Auch mied ich den Gedanken an die Rheinfähre, die ich jeden Morgen benutzt hatte um auf die andere Rheinseite nach Bad Godesberg zu gelangen. Dort liefen in der Stadthalle immer noch die Europäischen Go-Meisterschaften, die ich tagsüber besucht hatte. Eigentlich wäre ich gerne noch etwas länger geblieben, aber wie gesagt: Die Urlaubskasse

Gegen 14 Uhr hatte ich Köln erreicht, wo ich eigentlich eine Übernachtung eingeplant hatte. Aber irgendwie war ich in einer schlechten Stimmung. Nach den ruhigen stillen Tagen im beschaulichen Königswinter ging mir der Lärm und die hektische Betriebsamkeit der Rheinmetropole ziemlich auf die Nerven. Und so entschied ich nach Düsseldorf, meiner Heimatstadt, weiterzufahren.

In Köln-Mülheim überlegte ich kurz noch einmal, ob ich nicht vielleicht doch besser in Köln bleiben sollte. Ich fühlte mich nicht gut und der Weg noch weit. Aber ich hatte es mir nun einmal in den Kopf gesetzt und so setzte ich die Fahrt vor. Von nun an war ich total auf Düsseldorf fixiert.

Etwa gegen 17 Uhr hatte ich Monheim erreicht. Düsseldorf war nun schon in ereichbarer Nähe. Noch einmal 20 Kilometer und dann würde ich zuhause sein. Aus irgendeinem Grunde dachte ich plötzlich: Ach komm, schau dir doch mal Monheim an. Die mittelalterlich wirkende Rheinmauer sah jedenfalls recht vielversprechend aus.

Ich hatte gerade das Stadtzentrum erreicht, als auf einmal neben mir ein Handy klingelte. Ein junger Mann hatte es auch direkt am Ohr und ich hörte ihn sagen. „Ja, ich bin gerade in Monheim. Aber ich fahre gleich nach Köln zurück!“

Der Satz traf ungefiltert mein Innerstes. Augenblicklich wußte ich, dass dies eine Botschaft für mich war. Geschockt stellte ich mein Fahrrad ab und begann nachzudenken: Das kann doch wohl jetzt nicht wahr sein. Ich habe etwa 80 Kilometer in den Knochen. Und jetzt soll ich zurück nach Köln? Ich bin fix und fertig!

Aber ich wußte, dass dies ein Reden Gottes gewesen war und es besser war darauf auch zu hören und sich nicht darüber hinwegzusetzen. Stinksauer wendete ich mein Rad und fuhr Richtung Köln zurück.

Obwohl sich meine Wut noch eine ganze Weile hielt, setzte recht schnell das gute Gefühl der Richtigkeit ein. Und plötzlich begriff ich, dass meine vorherige schlechte Laune ein Gutteil schlechtes Gewissen gewesen war. Ich hatte die ganze Zeit gegen mein inneres Gefühl gehandelt.

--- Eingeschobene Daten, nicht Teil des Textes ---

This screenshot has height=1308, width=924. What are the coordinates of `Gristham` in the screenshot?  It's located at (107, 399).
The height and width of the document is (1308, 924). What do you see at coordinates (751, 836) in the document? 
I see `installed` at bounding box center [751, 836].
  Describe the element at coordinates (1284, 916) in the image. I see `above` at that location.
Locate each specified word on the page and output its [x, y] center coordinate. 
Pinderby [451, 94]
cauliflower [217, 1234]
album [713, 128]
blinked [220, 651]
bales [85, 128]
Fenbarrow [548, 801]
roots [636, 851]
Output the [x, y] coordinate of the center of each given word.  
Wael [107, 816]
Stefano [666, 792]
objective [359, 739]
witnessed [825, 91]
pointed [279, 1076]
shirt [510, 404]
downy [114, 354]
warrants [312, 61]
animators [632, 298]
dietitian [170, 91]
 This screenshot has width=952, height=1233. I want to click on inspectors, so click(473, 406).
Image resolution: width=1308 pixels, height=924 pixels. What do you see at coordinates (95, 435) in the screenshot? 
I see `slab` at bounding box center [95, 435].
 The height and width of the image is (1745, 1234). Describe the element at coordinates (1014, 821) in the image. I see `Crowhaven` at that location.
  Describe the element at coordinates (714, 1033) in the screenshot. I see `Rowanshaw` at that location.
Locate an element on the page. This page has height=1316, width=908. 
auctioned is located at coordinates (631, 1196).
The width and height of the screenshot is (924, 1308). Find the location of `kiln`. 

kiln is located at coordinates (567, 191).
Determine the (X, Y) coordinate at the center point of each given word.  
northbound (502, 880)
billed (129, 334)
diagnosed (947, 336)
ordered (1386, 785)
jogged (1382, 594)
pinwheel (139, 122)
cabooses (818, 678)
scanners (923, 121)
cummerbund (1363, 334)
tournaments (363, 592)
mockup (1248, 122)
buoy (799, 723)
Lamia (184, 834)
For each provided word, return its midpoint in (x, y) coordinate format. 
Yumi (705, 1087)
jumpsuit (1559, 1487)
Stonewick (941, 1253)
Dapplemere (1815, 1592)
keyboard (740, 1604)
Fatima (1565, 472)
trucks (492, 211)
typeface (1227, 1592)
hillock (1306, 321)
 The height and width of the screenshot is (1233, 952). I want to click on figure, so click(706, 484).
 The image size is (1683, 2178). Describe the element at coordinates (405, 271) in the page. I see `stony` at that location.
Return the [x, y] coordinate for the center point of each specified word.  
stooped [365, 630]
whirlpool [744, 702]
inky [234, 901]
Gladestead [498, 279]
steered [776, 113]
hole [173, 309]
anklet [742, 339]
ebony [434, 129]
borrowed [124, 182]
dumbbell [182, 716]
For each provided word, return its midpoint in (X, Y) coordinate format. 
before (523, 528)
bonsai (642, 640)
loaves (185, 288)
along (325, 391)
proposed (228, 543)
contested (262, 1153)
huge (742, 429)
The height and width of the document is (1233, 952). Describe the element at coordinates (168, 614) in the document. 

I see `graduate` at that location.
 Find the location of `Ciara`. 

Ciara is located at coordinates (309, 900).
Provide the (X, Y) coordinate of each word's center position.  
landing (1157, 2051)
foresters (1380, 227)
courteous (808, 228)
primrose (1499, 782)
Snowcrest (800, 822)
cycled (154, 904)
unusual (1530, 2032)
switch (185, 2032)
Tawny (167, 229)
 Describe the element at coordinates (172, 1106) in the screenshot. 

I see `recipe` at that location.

Als ich am frühen Abend Köln erreichte, war ich erleichtert. Ich mietete mir ein Zimmer in einem Backpacker-Hostel und machte noch einen Abendspaziergang. Als ich gerade über die Domplatte ging, hörte ich einen jungen Mann zu seiner Freundin sagen: „Nach Bad Godesberg fährt eine S-Bahn. Die werde ich morgen nehmen!“

Wiederum geschockt blieb ich stehen. Eine neue Botschaft für mich? Sollte ich jetzt auch noch nach Bad Godesberg zurück? Ist am Ende vielleicht meine ganze Abreise verfrüht gewesen? fragte ich mich niedergeschlagen.

Tatsächlich fuhr ich am nächsten Tag noch einmal – mit der Bahn – nach Bad Godesberg zurück und verbrachte dort den ganzen Tag auf dem Go-Turnier. Es wurde ein richtig schöner Tag, und als ich mich am Abend von allen Bekannten verabschiedet hatte und am Godesberger Bahnsteig auf meinen Zug wartete, spürte ich innerlich, dass jetzt alles rund war. Die Sache nun wirklich abgeschlossen war.